Things to do:
1. Please translate this sentence from the inflation article into Spanish: "This stands in stark contrast to recent history."
2. Carry on the inflation article from its last line, picking up right after the chart source.

With inflation in the U.S. running at a multi-year high, investors should stay vigilant and take inventory of how rising prices can impact monetary policy, economic growth and the prospects for financial markets.
- The future path of inflation will largely depend upon whether supply and demand dynamics in the economy can reach a stable, post-pandemic equilibrium.
- Bond markets are especially attentive to rising inflation and whether the Federal Reserve must pull forward plans to raise interest rates.
- With policy options limited, the likelihood has increased that real interest rates will rise, which would have meaningful consequences for financial market returns and cross-asset diversification.
For much of 2021, inflation has been on the forefront of investors’ minds, and rightfully so. The trajectory of prices paid by consumers and businesses has a profound impact on the economy, monetary policy and financial markets. With the global economy having yet to fully emerge from the COVID-19 pandemic, the presence of what appears to be persistently rising prices has injected a new source of uncertainty that investors and policy makers must account for.
While inflation is sometimes bandied about in the most sinister terms, we believe the investment community would be better served by recognizing what this bout of inflation is, what it isn’t and what it possibly could still become. Furthermore, an explanation of how inflation can influence monetary policy and the prospects for financial assets should provide perspective as the current situation surrounding accelerating prices continues to unfold.
A Long Time Coming
Given 2020’s pandemic-induced lockdowns, the current spike in year-over-year inflation was well telegraphed. Not only has that come to pass due to low base effects and a resumption of economic activity, but also an array of supply-chain disruptions – themselves a function of the pandemic – has led to prices increasing far higher and lasting much longer than most forecasts anticipated.
Year-over-year headline U.S. consumer price inflation (CPI) rose 6.2% in October. When stripping out volatile food and energy – a measure known as “core” inflation – it gained 4.6%. October marked the sixth consecutive month that headline inflation crested 5.0% and represented inflation’s fastest annual pace since 1990. This stands in stark contrast to recent history. In the 15 years leading up to 2008’s Global Financial Crisis (GFC), headline and core inflation averaged 2.7% and 2.4%, respectively. This period was known as “the great moderation,” meaning economies could expand at a healthy pace without igniting runaway inflation.
Year-Over-Year PPI and Headline and Core CPI
Source: Bloomberg, as of 31 October 2021.

Provided material:

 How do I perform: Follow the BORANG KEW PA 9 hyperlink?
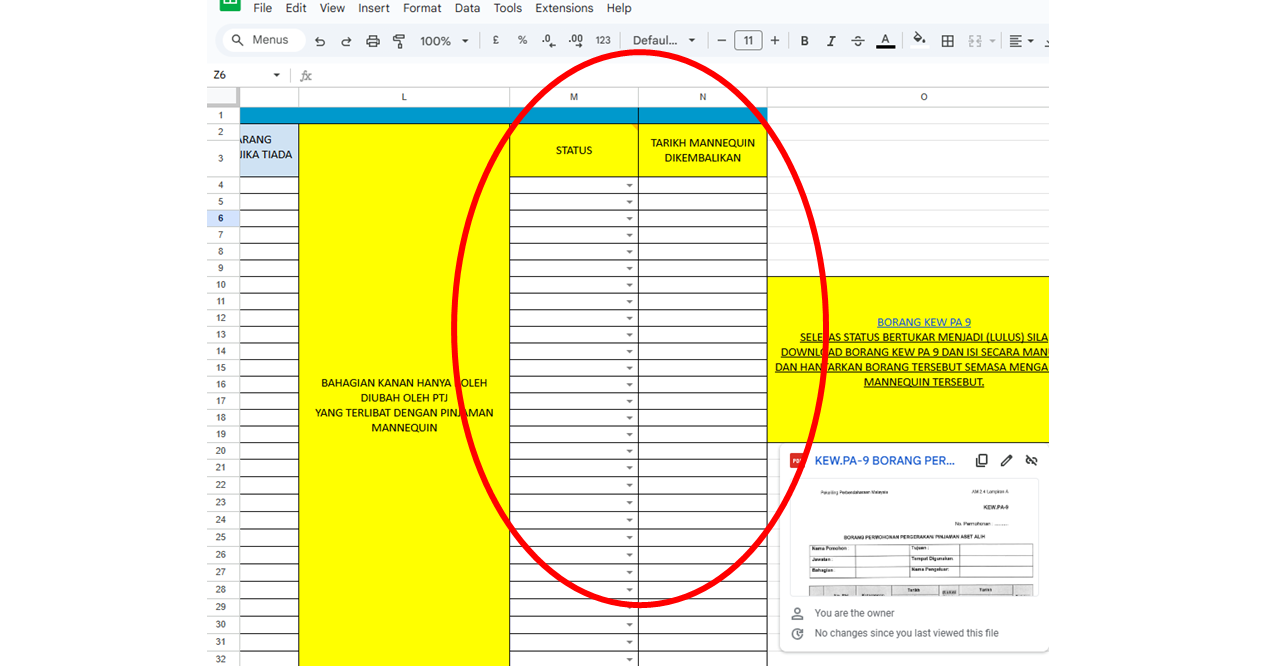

Responses by item number:
1. Esto contrasta marcadamente con la historia reciente.

2.
The specter of inflation diminished even further between the onset of the GFC and last year’s pandemic, averaging 1.6% over the period. A primary objective of the extraordinary monetary policy that was a hallmark of this era was to nudge inflation higher to catalyze economic activity and stave off a potential deflationary spiral. While deflation never materialized, neither did above-trend economic growth as annualized quarterly U.S. gross domestic product grew at a pedestrian 2.2% over the decade ending in December 2019.
More Than One Source
Economists and policy makers are mindful of the deleterious effects of inflation as it erodes the purchasing power of consumers and distorts the pricing signals that would otherwise set an equilibrium in the economy. Typifying these phenomena are inflation pulling forward certain purchases as consumers anticipate continued rising prices, which can lead to a self-fulfilling prophecy, and the curtailment of other – typically discretionary – purchases as households must prioritize expenditures.
Top Contributors by Segment to October’s 6.2% Year-Over-Year Rise in Headline CPI
Source: Bureau of Labor Statistics, as of 31 October 2021.
Much rhetoric has been focused on whether the current inflationary environment is transient or longer lasting. In recent weeks, the Federal Reserve (Fed) hedged its position, believing that a period of elevated prices could last into 2022. Several drivers of inflation could lose steam as more economic capacity comes online. Others, however, may prove more challenging. The semiconductor shortage has not only hit the automotive industry, resulting in significantly higher prices for new and used cars, but also has permeated other sectors given the proliferation of microchips in the 21st century economy. Similarly, this year’s spike in energy prices cannot be solved overnight and typically energy is one of the last segments households and businesses can scrimp on, with them preferring instead to cut back on other expenses. This takes on special relevance as the colder months in the northern hemisphere approach.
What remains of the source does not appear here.